In silico analysis of exercise intolerance in myalgic encephalomyelitis/chronic fatigue syndrome

- Metabolite dynamics in skeletal muscles are simulated during high intensity exercise.
- We take into account exercise induced purine nucleotide loss and de novo synthesis.
- A reduced mitochondrial capacity is assumed for CFS patients.
- CFS simulations exhibit critically low levels of ATP and a prolonged recovery time.
- Additionally an increased acidosis and lactate accumulation is observed in CFS.

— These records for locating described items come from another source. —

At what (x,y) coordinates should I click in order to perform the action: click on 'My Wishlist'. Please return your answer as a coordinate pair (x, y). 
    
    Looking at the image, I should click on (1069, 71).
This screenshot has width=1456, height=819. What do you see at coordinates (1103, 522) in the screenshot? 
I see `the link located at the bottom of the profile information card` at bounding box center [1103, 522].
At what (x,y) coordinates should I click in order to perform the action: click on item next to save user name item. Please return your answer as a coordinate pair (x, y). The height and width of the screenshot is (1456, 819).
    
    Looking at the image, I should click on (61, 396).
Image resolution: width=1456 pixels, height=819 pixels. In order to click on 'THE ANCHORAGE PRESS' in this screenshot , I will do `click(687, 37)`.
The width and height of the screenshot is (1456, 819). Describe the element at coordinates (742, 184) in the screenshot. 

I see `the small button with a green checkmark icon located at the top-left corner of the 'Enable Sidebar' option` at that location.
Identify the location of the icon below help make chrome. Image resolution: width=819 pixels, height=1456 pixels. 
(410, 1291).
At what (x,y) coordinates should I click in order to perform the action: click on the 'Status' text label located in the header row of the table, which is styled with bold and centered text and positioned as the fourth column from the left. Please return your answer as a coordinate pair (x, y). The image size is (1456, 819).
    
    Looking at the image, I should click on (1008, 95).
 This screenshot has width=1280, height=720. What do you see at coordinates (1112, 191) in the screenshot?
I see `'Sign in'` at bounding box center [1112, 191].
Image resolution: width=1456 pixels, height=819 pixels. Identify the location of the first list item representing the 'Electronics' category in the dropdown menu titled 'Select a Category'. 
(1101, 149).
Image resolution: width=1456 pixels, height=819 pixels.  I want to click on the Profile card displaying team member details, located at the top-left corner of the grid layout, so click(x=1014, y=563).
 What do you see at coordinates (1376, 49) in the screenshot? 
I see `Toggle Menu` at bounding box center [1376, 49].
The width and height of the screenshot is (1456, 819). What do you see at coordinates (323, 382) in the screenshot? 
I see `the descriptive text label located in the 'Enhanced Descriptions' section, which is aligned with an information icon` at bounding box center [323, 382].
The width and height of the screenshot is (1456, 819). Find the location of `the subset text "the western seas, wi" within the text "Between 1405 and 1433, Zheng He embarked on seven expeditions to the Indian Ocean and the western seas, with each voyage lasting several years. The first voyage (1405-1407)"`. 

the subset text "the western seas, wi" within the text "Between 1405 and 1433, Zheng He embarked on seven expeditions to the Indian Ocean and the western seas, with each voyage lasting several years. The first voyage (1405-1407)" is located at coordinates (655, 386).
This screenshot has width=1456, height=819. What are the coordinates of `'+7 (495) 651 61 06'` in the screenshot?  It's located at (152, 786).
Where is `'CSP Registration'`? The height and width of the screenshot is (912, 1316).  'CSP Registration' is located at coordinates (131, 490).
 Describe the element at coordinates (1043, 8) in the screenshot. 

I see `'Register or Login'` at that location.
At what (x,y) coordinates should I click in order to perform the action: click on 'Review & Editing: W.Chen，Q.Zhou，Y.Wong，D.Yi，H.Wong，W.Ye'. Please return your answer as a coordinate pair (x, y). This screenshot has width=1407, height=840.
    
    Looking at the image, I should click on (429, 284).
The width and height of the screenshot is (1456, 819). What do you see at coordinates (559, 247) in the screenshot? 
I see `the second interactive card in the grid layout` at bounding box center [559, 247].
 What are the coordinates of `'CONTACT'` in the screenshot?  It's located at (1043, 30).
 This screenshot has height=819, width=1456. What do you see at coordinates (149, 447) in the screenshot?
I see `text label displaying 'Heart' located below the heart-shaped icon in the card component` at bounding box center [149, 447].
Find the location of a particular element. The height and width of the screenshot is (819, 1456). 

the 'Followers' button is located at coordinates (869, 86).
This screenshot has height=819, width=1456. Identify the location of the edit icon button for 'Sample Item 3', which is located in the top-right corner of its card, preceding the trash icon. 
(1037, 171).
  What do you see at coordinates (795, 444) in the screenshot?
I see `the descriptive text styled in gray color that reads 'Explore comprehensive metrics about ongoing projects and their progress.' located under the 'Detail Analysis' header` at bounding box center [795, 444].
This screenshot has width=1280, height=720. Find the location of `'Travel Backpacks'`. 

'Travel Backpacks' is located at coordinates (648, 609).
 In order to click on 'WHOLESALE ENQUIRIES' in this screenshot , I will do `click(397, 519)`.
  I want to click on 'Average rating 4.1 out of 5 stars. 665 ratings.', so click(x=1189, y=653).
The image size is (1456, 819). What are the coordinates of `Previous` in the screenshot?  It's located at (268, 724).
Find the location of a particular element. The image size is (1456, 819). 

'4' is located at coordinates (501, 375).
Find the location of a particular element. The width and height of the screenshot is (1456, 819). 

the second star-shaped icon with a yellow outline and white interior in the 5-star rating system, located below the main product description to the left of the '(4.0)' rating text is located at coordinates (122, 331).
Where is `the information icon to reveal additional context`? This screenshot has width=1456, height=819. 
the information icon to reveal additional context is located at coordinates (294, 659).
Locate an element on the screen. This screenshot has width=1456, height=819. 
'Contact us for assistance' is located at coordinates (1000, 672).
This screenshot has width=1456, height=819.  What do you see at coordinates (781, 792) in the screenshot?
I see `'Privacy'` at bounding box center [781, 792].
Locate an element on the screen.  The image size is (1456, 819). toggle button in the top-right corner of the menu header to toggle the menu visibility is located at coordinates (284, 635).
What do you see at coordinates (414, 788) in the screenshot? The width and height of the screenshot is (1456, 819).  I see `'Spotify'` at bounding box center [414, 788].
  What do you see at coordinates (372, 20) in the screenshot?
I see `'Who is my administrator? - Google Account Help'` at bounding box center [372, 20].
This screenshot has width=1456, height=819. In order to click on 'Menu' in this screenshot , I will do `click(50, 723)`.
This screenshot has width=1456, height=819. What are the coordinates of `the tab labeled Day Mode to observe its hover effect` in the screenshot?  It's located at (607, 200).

Post-exertional malaise is commonly observed in patients with myalgic encephalomyelitis/chronic fatigue syndrome, but its mechanism is not yet well understood. A reduced capacity for mitochondrial ATP synthesis is associated with the pathogenesis of CFS and is suspected to be a major contribution to exercise intolerance in CFS patients. To demonstrate the connection between a reduced mitochondrial capacity and exercise intolerance, we present a model which simulates metabolite dynamics in skeletal muscles during exercise and recovery. CFS simulations exhibit critically low levels of ATP, where an increased rate of cell death would be expected. To stabilize the energy supply at low ATP concentrations the total adenine nucleotide pool is reduced substantially causing a prolonged recovery time even without consideration of other factors, such as immunological dysregulations and oxidative stress. Repeated exercises worsen this situation considerably. Furthermore, CFS simulations exhibited an increased acidosis and lactate accumulation consistent with experimental observations.